Improved Uncertainty Measurement
The BPE method effectively addresses the issue of bias in uncertainty signals by querying the judge under both response positions, leading to more accurate and reliable evaluations.
Consistent Performance
SCOPE demonstrates consistent performance across different benchmarks and judge scales, meeting target risk levels and maintaining high coverage, which is crucial for practical applications.
Demerits
Complexity
The implementation of SCOPE and BPE may be complex and require significant computational resources, which could limit its accessibility for smaller organizations or individual researchers.
Benchmark Limitations
The study's findings are based on specific benchmarks (MT-Bench, RewardBench, and Chatbot Arena), and the generalizability of the results to other evaluation contexts may need further validation.
Dependence on LLM Quality
The effectiveness of SCOPE is inherently dependent on the quality and calibration of the underlying LLM judge, which may vary across different models and applications.
Expert Commentary
The article presents a significant advancement in the field of LLM-based evaluations by introducing the SCOPE framework and BPE method. The rigorous approach to selective judging and the provision of finite-sample statistical guarantees address critical challenges in the calibration and bias of LLMs.

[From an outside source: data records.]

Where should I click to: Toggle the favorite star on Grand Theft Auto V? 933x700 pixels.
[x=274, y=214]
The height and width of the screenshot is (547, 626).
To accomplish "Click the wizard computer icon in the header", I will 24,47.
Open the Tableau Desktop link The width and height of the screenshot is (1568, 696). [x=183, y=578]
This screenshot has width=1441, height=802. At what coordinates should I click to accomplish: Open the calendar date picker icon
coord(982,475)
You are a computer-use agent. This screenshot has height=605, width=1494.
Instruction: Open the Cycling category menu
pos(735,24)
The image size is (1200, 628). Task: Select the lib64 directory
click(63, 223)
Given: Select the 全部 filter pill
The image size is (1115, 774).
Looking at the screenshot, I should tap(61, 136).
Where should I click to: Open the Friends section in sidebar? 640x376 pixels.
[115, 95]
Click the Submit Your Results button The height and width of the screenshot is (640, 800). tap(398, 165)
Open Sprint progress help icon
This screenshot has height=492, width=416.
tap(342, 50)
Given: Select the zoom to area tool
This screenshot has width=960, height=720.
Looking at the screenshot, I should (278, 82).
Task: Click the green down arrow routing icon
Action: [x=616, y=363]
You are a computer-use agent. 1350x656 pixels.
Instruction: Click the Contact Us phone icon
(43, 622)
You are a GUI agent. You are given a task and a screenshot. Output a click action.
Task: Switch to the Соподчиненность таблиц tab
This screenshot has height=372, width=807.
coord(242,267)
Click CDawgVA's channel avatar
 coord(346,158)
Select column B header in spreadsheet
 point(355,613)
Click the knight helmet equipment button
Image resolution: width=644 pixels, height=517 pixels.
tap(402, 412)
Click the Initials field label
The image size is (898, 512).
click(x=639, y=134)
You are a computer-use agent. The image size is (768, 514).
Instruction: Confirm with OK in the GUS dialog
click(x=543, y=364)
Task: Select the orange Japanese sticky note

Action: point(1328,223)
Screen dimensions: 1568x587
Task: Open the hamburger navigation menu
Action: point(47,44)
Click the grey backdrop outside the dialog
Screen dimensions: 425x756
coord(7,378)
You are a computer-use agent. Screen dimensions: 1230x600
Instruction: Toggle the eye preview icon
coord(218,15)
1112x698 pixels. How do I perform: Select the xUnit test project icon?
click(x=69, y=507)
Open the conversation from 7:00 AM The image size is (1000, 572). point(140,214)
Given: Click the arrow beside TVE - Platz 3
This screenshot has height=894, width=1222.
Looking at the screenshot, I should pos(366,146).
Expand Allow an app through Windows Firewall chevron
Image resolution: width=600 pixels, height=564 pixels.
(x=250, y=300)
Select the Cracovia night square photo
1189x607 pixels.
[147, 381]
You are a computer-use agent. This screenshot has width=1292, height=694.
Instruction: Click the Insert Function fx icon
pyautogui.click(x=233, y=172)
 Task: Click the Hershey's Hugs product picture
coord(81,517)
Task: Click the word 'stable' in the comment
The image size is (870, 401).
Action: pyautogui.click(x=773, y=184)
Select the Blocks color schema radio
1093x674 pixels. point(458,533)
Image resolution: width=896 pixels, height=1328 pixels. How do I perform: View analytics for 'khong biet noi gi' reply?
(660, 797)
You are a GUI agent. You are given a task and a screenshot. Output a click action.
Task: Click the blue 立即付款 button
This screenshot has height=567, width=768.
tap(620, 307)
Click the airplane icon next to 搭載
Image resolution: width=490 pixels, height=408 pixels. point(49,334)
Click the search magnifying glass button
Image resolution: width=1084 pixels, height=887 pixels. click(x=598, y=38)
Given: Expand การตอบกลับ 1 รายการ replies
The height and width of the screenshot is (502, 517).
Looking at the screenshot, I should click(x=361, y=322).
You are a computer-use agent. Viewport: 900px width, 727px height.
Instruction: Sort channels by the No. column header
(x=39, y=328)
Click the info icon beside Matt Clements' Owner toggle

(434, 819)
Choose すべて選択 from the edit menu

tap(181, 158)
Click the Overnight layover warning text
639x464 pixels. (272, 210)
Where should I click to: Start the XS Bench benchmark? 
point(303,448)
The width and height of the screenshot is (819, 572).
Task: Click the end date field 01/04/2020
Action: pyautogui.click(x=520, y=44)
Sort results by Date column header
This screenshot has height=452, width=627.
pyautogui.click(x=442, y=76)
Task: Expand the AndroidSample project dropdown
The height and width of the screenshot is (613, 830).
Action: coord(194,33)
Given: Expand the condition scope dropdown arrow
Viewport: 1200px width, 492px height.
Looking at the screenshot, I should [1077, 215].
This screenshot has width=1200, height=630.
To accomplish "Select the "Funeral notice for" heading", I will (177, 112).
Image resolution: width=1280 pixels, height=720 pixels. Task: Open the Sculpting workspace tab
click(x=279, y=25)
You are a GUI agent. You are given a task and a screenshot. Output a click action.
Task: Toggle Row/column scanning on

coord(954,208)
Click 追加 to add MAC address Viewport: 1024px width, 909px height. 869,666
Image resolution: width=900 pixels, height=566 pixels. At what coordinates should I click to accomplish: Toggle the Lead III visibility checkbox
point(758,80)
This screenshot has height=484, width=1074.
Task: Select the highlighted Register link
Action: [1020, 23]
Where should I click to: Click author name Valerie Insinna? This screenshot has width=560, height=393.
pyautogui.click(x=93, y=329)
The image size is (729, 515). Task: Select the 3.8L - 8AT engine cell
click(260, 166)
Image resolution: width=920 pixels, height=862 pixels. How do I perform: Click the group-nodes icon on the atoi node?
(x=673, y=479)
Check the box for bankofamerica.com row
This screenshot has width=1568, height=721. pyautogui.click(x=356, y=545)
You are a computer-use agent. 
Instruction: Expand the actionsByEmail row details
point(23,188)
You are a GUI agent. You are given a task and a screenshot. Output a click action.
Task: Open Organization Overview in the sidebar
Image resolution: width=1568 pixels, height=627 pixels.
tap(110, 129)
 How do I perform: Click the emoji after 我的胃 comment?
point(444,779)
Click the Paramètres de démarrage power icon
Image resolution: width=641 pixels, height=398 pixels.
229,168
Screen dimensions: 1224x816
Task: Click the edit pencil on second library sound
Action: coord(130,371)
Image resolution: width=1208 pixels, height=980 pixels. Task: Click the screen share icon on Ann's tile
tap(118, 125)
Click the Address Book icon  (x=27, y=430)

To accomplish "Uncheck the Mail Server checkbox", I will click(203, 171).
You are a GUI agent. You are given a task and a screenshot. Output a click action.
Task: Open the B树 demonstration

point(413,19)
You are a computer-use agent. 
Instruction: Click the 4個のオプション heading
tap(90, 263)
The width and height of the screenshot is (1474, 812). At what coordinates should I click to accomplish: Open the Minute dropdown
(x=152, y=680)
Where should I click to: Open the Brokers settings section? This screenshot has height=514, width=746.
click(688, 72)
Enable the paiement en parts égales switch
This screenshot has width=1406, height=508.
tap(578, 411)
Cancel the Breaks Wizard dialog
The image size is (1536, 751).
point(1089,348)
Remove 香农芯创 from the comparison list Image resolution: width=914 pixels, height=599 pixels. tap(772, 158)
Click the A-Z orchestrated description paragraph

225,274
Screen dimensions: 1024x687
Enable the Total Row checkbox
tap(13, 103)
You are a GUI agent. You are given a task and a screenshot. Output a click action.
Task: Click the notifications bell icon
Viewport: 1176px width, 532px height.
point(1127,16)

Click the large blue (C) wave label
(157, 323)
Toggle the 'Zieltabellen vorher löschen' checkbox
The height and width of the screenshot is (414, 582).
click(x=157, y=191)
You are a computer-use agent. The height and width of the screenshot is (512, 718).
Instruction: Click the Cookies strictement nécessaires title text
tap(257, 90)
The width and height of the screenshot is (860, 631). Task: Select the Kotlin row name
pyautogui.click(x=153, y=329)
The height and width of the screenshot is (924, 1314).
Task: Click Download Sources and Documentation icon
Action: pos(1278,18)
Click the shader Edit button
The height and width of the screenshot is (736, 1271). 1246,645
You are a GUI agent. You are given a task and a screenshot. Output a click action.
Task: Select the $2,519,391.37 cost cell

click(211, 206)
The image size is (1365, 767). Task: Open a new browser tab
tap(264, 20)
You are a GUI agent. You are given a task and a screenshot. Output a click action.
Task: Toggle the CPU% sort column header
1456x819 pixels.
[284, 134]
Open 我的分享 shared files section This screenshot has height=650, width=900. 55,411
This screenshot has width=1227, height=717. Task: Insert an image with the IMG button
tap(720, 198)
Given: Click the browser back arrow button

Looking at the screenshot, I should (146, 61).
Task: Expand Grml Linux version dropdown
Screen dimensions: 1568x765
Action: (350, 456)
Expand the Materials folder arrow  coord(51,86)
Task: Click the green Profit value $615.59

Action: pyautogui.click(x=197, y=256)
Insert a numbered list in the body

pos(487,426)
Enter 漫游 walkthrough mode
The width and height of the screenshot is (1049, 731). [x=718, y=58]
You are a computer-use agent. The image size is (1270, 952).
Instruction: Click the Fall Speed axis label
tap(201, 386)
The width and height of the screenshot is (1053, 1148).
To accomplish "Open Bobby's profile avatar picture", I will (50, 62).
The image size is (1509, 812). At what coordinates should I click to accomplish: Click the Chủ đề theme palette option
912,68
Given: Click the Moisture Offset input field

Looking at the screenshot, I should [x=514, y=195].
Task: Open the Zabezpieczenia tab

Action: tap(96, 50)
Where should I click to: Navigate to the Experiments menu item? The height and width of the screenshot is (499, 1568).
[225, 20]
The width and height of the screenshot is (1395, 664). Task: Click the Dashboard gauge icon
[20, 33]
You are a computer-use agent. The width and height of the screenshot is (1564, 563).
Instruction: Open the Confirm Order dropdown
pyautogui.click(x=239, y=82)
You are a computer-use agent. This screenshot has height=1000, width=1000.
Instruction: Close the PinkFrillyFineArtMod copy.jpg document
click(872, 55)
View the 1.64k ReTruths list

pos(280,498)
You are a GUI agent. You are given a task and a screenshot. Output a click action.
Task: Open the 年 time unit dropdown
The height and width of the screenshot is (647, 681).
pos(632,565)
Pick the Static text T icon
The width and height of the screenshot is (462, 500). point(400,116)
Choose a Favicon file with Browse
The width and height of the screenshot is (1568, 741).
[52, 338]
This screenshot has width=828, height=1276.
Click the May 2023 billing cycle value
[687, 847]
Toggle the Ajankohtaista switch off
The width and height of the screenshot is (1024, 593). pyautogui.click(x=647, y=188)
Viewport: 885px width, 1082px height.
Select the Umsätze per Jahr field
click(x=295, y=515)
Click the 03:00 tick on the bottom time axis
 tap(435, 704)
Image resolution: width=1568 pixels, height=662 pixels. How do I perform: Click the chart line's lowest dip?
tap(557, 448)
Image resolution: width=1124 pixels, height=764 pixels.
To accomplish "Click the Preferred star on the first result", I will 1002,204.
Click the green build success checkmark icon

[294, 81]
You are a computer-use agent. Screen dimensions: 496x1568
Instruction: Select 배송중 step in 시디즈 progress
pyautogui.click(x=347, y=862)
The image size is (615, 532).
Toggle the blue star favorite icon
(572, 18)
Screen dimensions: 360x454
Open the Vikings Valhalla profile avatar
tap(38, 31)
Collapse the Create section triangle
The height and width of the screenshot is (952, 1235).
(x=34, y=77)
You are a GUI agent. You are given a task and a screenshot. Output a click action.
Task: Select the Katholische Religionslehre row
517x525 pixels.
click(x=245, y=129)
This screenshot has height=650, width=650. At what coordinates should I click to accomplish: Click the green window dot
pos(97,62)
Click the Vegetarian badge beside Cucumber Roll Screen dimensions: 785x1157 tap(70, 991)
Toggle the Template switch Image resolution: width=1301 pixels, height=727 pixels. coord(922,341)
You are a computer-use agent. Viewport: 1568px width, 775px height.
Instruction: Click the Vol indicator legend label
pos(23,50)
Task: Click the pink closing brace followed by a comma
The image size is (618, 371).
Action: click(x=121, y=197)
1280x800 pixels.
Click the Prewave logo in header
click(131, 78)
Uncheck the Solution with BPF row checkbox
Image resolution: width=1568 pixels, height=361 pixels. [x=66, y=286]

The consistent performance across different benchmarks and judge scales underscores the practical utility of SCOPE. However, the complexity of implementation and the dependence on the quality of the underlying LLM judge are notable limitations. The study's findings have important implications for both practical applications and policy-making, emphasizing the need for reliable and bias-neutral AI systems. Future research could explore the generalizability of SCOPE to other evaluation contexts and its integration with other AI ethics and fairness frameworks.
Recommendations
- ✓ Further validation of SCOPE across a broader range of benchmarks and applications to assess its generalizability.
- ✓ Development of simplified implementations of SCOPE to enhance its accessibility for smaller organizations and individual researchers.
- ✓ Exploration of the integration of SCOPE with other AI ethics and fairness frameworks to provide a comprehensive approach to reliable and bias-neutral AI evaluations.